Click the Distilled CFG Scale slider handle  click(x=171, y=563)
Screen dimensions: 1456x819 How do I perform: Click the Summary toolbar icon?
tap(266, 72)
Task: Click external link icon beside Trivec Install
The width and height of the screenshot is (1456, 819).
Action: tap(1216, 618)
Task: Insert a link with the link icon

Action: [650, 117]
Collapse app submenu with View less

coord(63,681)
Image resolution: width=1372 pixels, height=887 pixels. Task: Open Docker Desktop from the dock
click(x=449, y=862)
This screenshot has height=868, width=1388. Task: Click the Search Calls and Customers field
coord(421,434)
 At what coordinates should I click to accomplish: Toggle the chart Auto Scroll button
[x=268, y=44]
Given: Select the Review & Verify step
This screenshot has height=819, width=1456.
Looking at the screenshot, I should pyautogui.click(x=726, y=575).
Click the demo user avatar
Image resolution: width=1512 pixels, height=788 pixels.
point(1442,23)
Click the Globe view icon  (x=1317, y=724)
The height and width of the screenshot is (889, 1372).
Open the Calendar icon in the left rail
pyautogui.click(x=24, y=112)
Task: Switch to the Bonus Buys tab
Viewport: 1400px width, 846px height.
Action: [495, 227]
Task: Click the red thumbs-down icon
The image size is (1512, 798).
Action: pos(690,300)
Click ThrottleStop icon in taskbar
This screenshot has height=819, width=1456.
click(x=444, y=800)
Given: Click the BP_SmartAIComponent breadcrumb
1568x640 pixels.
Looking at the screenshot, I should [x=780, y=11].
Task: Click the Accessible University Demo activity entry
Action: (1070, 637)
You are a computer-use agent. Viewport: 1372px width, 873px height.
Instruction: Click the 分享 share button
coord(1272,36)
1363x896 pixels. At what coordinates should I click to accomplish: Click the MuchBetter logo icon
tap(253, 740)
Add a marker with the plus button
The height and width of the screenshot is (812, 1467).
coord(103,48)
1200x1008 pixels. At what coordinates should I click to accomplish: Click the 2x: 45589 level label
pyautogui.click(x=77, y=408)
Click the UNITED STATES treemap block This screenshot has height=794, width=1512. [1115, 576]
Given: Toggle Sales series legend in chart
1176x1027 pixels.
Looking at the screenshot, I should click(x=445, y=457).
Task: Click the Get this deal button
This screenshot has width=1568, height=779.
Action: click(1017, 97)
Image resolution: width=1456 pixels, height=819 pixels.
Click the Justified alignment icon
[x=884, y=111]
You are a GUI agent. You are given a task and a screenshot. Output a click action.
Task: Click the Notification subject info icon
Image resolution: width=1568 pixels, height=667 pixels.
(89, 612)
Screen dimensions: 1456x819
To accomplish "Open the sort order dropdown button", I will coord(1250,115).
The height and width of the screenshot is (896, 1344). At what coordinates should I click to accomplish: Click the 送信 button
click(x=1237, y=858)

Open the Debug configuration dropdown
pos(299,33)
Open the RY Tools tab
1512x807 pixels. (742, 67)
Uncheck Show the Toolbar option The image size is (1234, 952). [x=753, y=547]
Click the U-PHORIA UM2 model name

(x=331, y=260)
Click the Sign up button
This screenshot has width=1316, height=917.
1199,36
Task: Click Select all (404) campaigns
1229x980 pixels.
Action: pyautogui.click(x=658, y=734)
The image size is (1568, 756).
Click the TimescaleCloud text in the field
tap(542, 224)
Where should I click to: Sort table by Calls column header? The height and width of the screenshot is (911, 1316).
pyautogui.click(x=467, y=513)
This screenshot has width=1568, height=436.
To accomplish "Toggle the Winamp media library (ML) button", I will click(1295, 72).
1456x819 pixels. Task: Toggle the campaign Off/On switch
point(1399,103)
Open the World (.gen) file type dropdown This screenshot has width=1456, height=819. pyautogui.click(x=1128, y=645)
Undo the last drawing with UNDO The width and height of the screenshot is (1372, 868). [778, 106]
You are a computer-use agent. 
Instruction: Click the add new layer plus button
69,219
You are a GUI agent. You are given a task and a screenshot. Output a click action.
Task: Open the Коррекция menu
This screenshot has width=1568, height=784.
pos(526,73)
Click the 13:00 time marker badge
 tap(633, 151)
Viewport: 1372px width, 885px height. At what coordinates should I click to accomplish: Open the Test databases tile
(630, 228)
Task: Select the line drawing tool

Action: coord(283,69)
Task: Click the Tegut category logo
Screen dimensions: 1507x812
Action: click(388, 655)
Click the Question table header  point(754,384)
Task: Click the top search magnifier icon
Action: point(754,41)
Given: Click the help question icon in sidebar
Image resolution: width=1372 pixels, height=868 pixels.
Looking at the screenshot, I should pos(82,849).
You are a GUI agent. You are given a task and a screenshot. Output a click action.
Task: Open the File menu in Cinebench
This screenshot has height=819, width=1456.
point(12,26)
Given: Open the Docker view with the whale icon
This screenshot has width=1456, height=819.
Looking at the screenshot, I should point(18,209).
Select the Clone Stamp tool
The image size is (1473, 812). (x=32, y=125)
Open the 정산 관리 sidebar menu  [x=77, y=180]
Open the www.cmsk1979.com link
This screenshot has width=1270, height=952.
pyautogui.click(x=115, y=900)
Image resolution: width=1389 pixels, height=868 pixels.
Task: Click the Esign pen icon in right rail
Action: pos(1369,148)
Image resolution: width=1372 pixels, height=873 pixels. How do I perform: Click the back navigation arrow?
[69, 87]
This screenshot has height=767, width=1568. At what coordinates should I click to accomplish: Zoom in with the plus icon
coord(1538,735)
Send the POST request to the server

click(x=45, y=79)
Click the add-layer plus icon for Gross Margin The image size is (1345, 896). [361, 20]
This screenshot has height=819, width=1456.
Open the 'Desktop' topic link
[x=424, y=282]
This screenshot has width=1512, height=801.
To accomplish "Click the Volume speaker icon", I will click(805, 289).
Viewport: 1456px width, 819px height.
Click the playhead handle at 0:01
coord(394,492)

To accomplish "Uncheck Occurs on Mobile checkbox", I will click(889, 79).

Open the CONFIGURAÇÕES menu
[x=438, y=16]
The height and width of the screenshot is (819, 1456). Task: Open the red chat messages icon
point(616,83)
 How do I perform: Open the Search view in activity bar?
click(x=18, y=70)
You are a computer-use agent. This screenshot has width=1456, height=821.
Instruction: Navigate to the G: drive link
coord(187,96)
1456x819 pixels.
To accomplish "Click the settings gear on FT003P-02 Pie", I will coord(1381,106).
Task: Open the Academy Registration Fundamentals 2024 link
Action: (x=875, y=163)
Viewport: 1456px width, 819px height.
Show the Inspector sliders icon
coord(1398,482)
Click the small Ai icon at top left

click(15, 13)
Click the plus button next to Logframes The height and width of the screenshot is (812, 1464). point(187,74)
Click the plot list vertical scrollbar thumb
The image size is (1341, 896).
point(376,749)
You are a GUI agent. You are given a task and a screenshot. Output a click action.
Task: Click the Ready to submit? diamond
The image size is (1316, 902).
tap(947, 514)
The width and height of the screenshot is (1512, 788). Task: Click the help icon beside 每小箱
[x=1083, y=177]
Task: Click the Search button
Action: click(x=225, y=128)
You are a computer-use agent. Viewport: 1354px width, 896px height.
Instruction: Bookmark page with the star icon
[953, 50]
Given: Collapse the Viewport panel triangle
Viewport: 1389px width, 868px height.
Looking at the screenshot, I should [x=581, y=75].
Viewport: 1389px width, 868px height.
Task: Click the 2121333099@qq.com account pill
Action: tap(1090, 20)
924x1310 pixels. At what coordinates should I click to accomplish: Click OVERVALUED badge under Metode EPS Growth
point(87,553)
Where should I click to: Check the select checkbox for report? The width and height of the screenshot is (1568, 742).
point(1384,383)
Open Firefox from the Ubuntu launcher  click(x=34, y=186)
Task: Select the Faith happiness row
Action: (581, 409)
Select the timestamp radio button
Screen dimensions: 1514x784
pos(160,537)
——
**EXERCISE OBJECTIVE**
Within the data above, filter for lines containing the word "sidebar" and copy each one.

**TASK OUTPUT**
Given: Click the help question icon in sidebar
Open the 정산 관리 sidebar menu  [x=77, y=180]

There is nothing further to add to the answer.